>> start THE INPUT

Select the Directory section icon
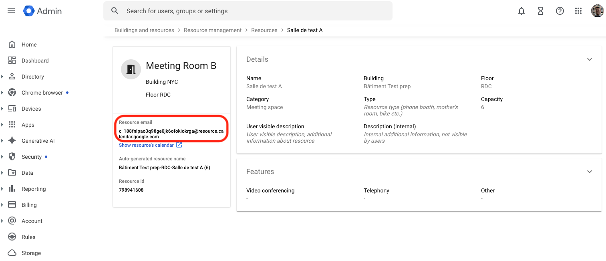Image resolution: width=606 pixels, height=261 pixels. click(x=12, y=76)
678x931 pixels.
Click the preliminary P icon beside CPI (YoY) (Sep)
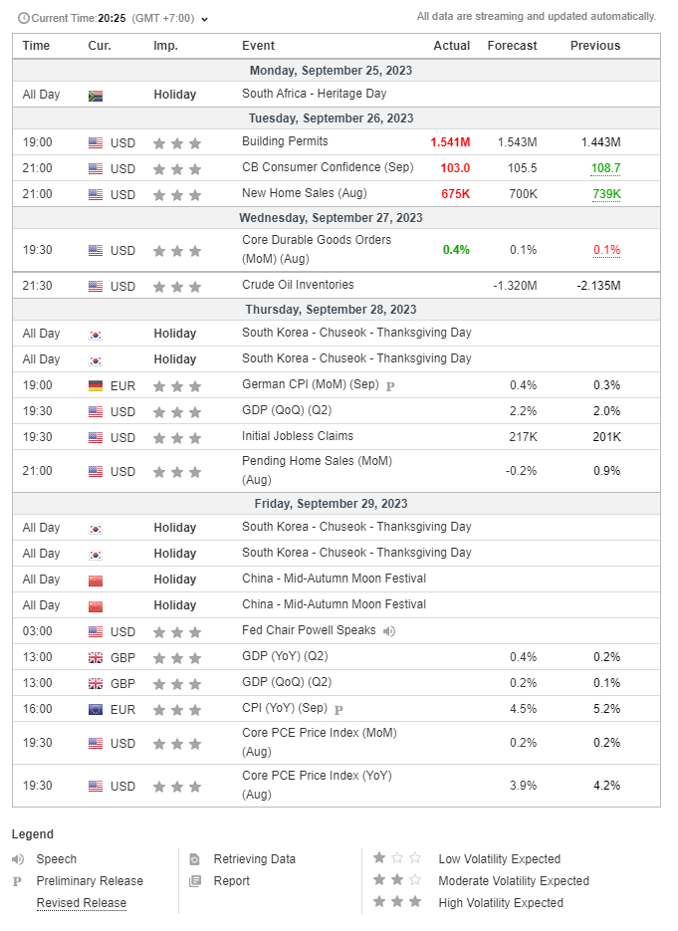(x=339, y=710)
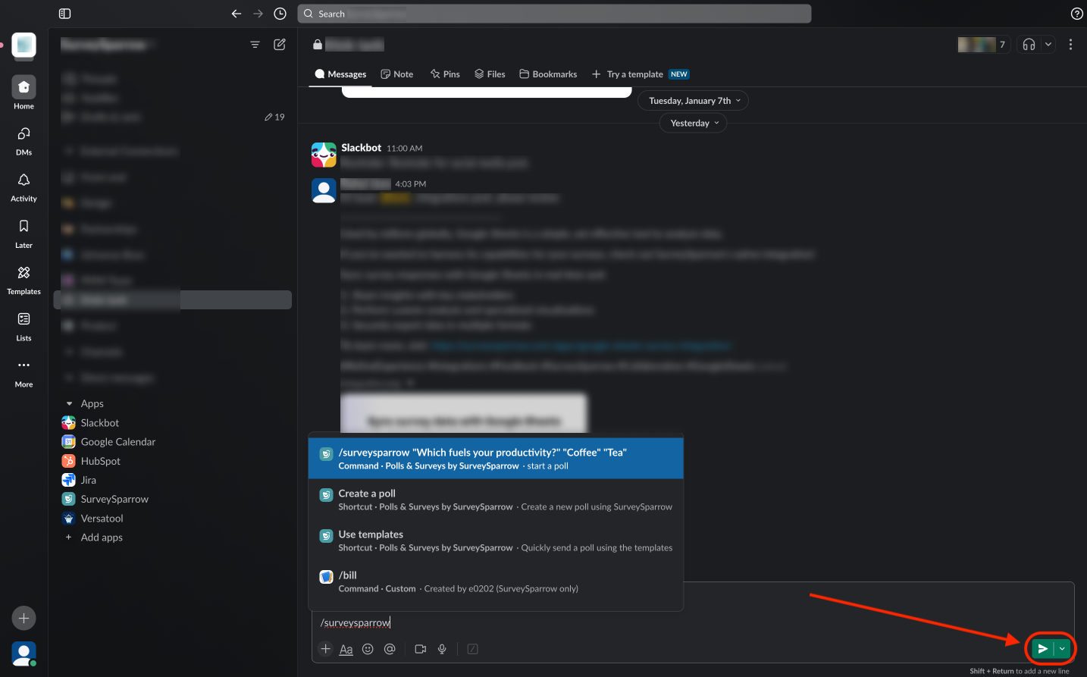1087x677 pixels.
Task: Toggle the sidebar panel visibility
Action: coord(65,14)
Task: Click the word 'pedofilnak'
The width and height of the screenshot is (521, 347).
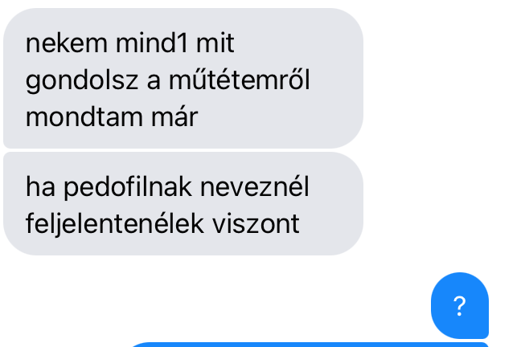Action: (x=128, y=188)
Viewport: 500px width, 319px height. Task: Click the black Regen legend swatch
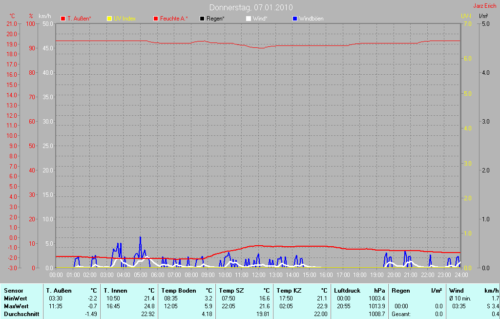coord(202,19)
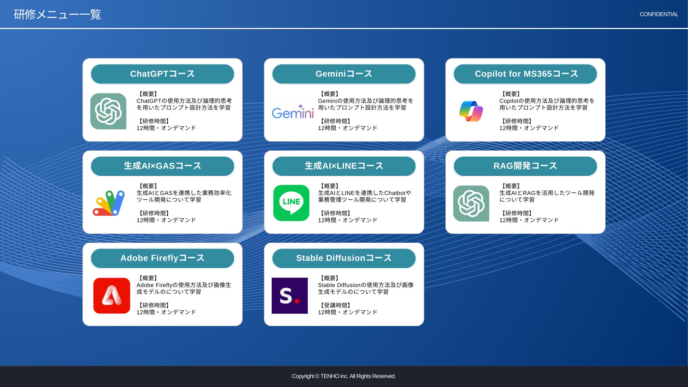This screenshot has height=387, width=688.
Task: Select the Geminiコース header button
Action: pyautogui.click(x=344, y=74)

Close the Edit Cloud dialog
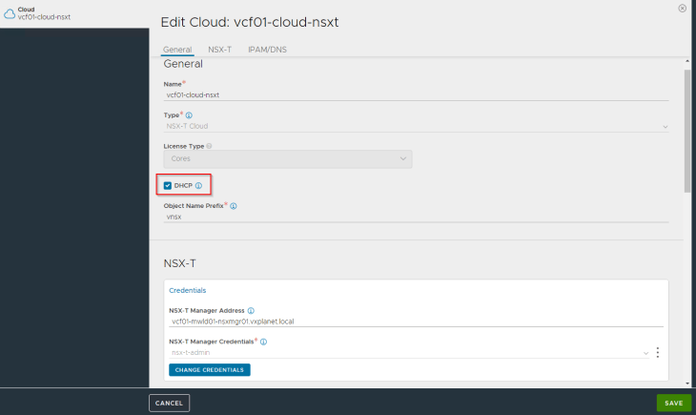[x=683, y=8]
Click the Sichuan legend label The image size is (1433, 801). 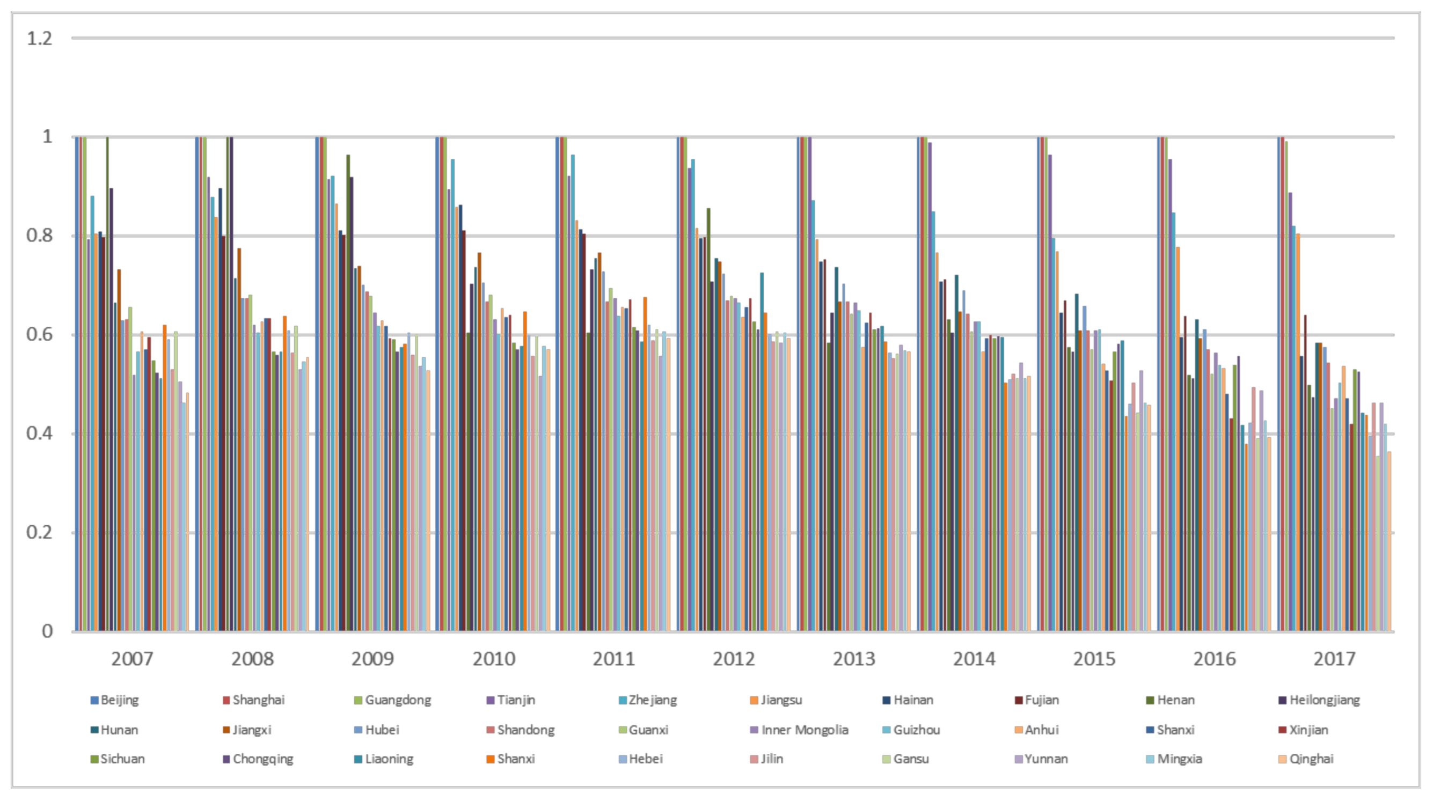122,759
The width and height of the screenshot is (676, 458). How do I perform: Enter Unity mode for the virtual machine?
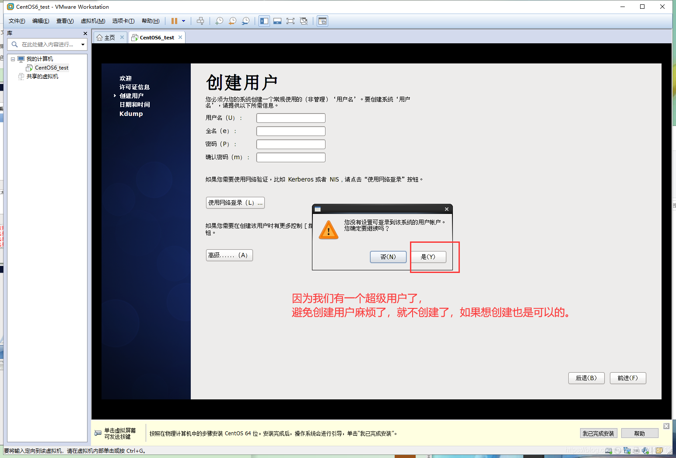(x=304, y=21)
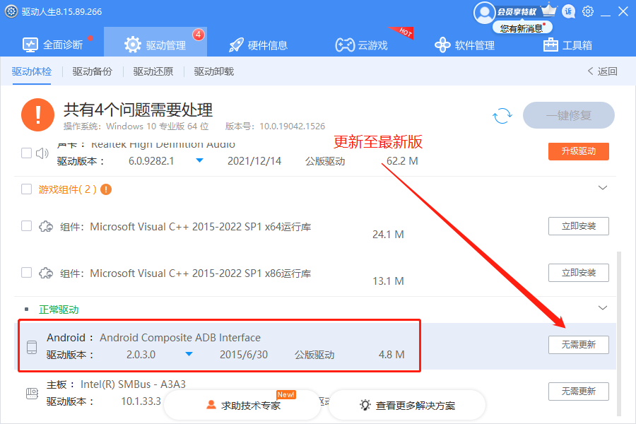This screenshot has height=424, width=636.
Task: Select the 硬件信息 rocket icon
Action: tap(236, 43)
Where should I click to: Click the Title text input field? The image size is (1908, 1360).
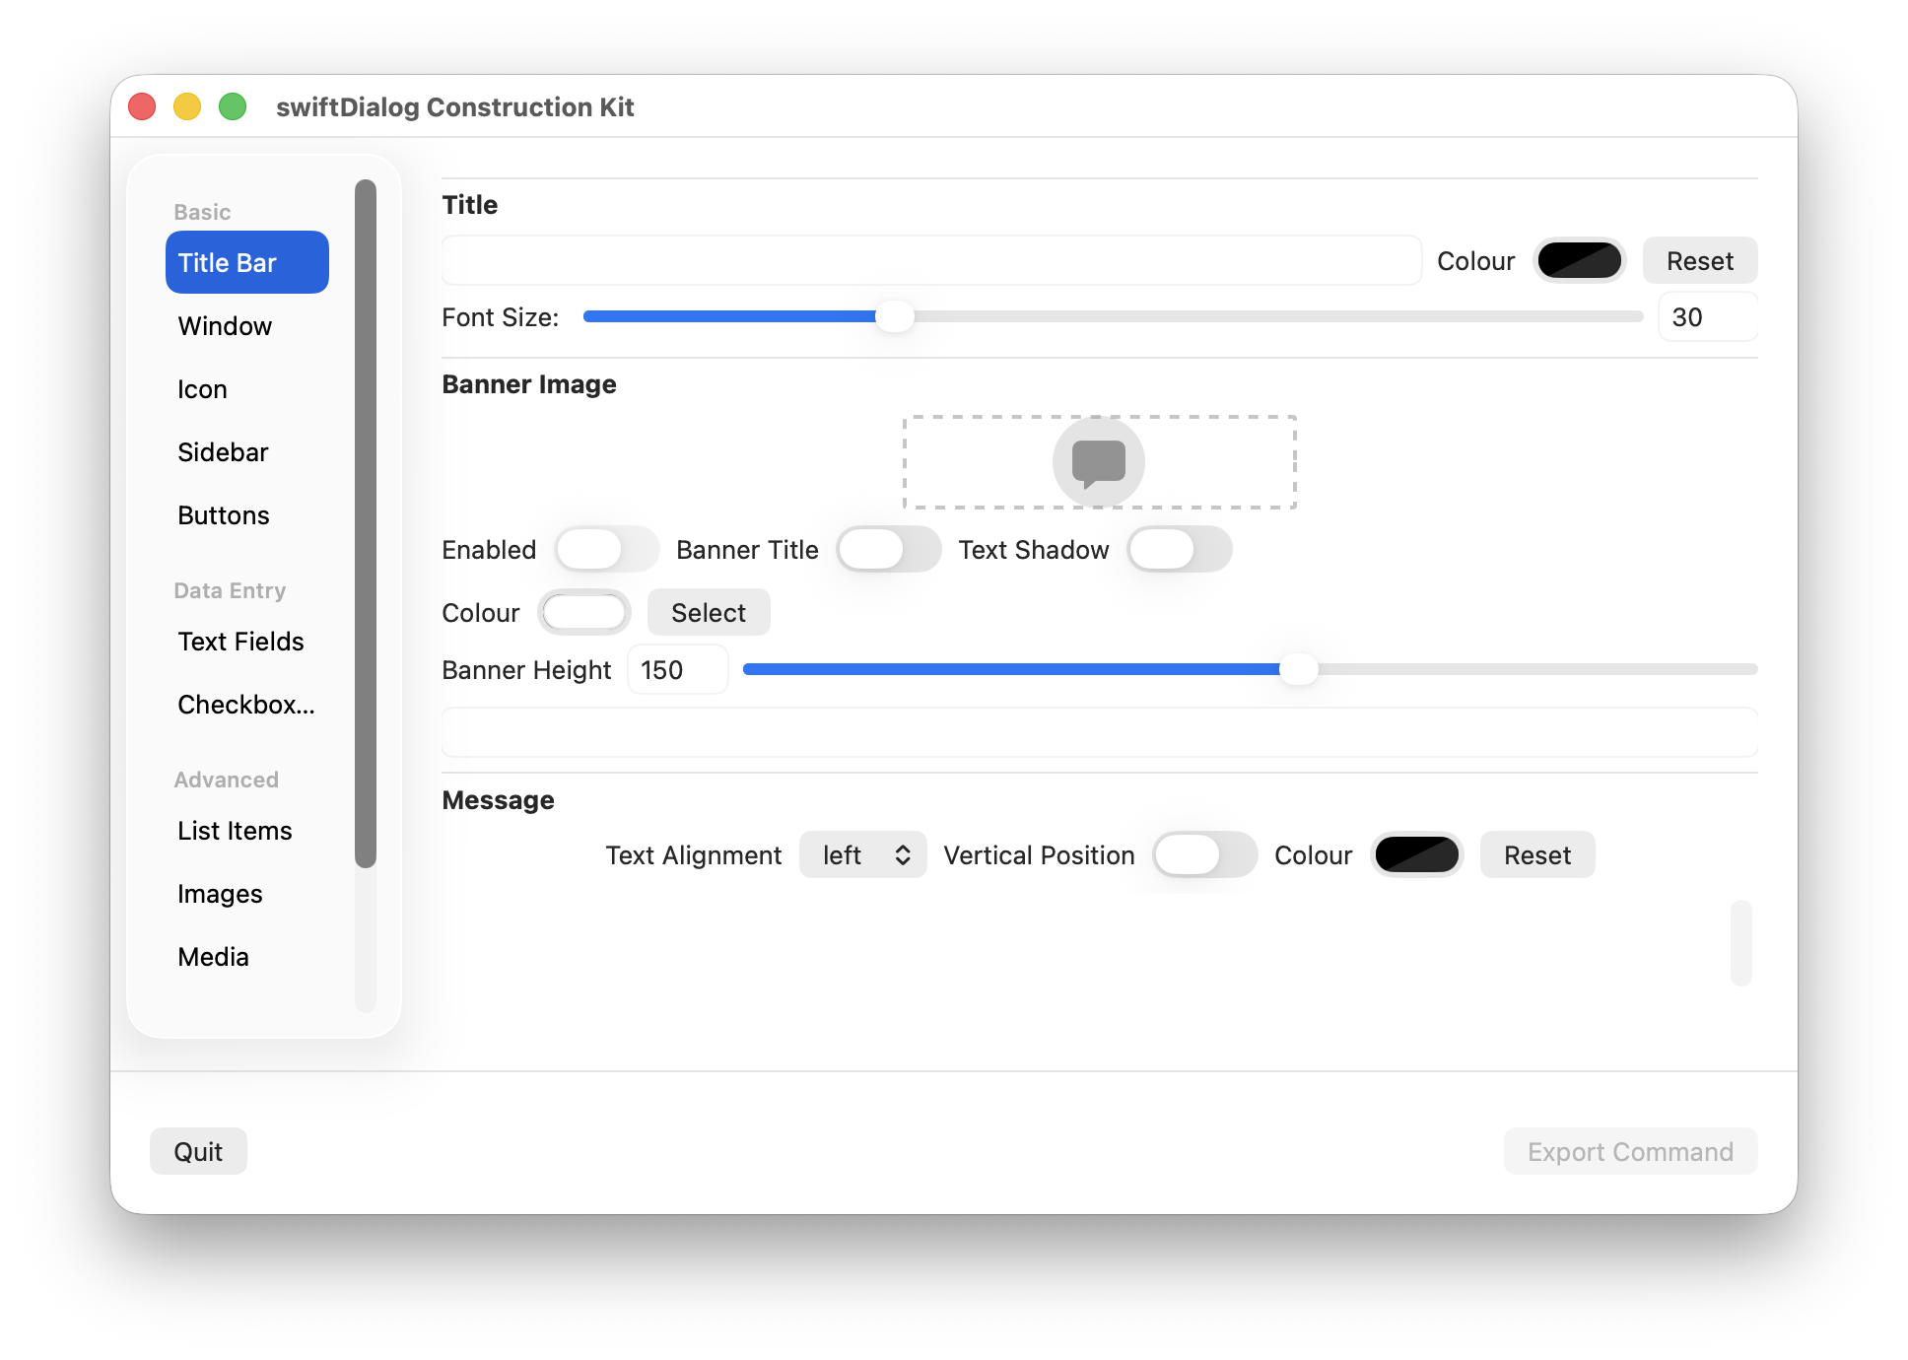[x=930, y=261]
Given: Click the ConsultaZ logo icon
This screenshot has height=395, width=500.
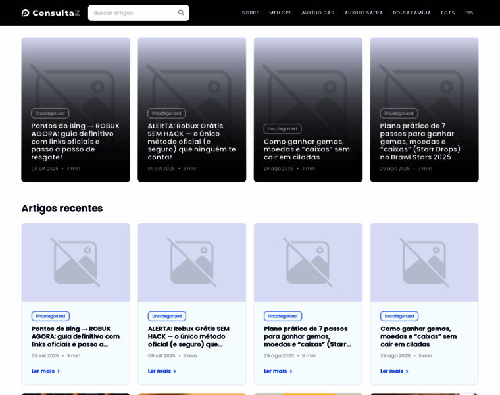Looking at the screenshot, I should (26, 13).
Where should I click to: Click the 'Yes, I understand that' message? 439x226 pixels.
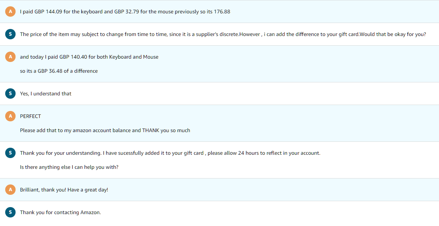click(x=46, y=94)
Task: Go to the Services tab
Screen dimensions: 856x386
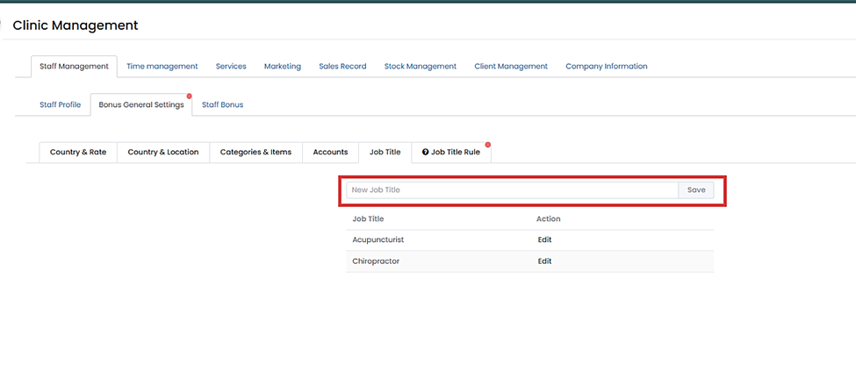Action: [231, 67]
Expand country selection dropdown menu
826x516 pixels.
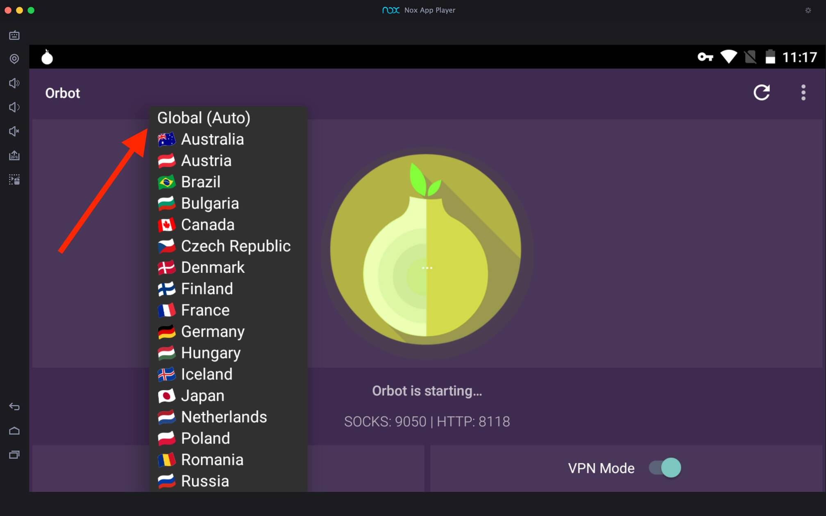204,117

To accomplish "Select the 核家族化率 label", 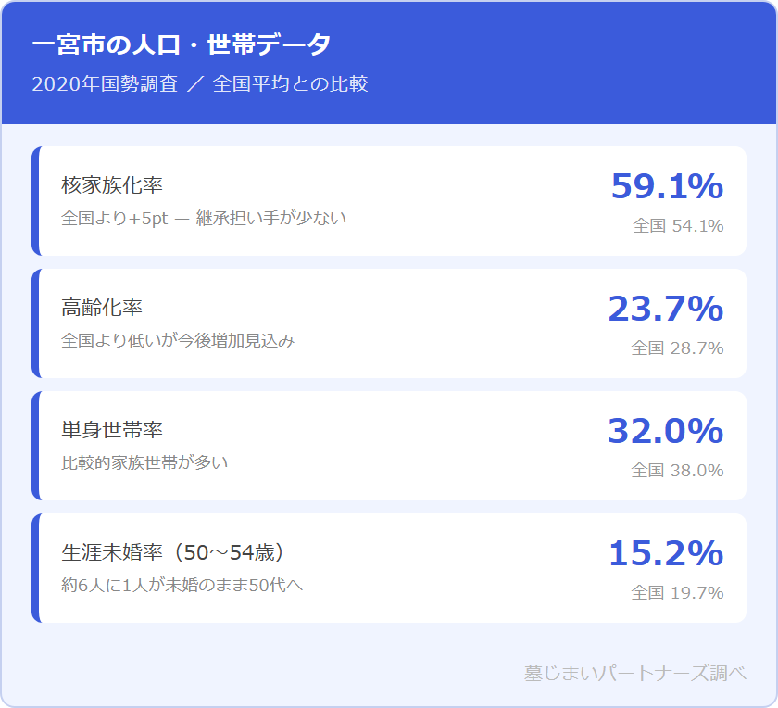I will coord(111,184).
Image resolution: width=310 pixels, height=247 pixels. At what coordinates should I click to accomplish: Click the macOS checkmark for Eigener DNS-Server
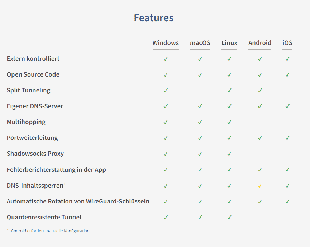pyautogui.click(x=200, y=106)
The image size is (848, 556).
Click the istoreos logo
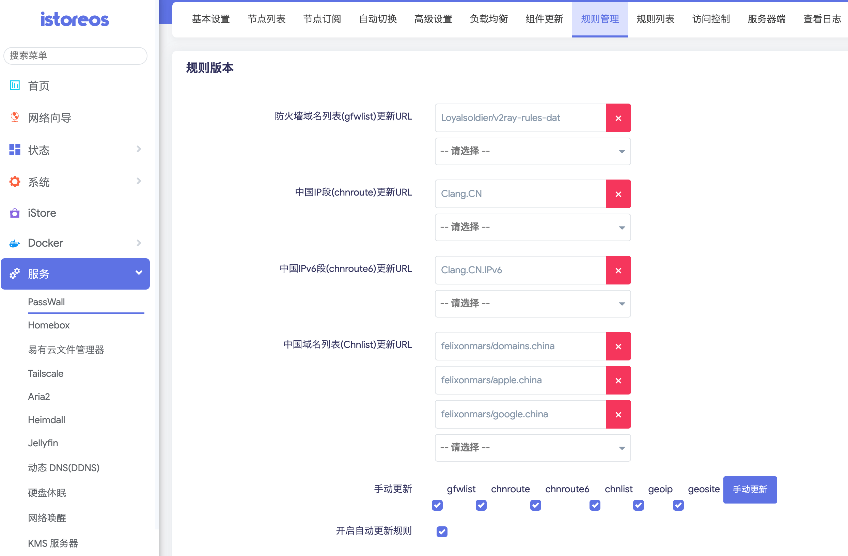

>> end THE INPUT

**WHAT YOU SHOULD DO:** Write out again the lines between the one containing "Task: Click the word 'pedofilnak'" and the one containing "Action: (x=128, y=188)", inclusive, shifting every coordinate in the answers up by 120. Leave the pictures out.

**ANSWER IN FULL:**
Task: Click the word 'pedofilnak'
The width and height of the screenshot is (521, 347).
Action: (x=248, y=308)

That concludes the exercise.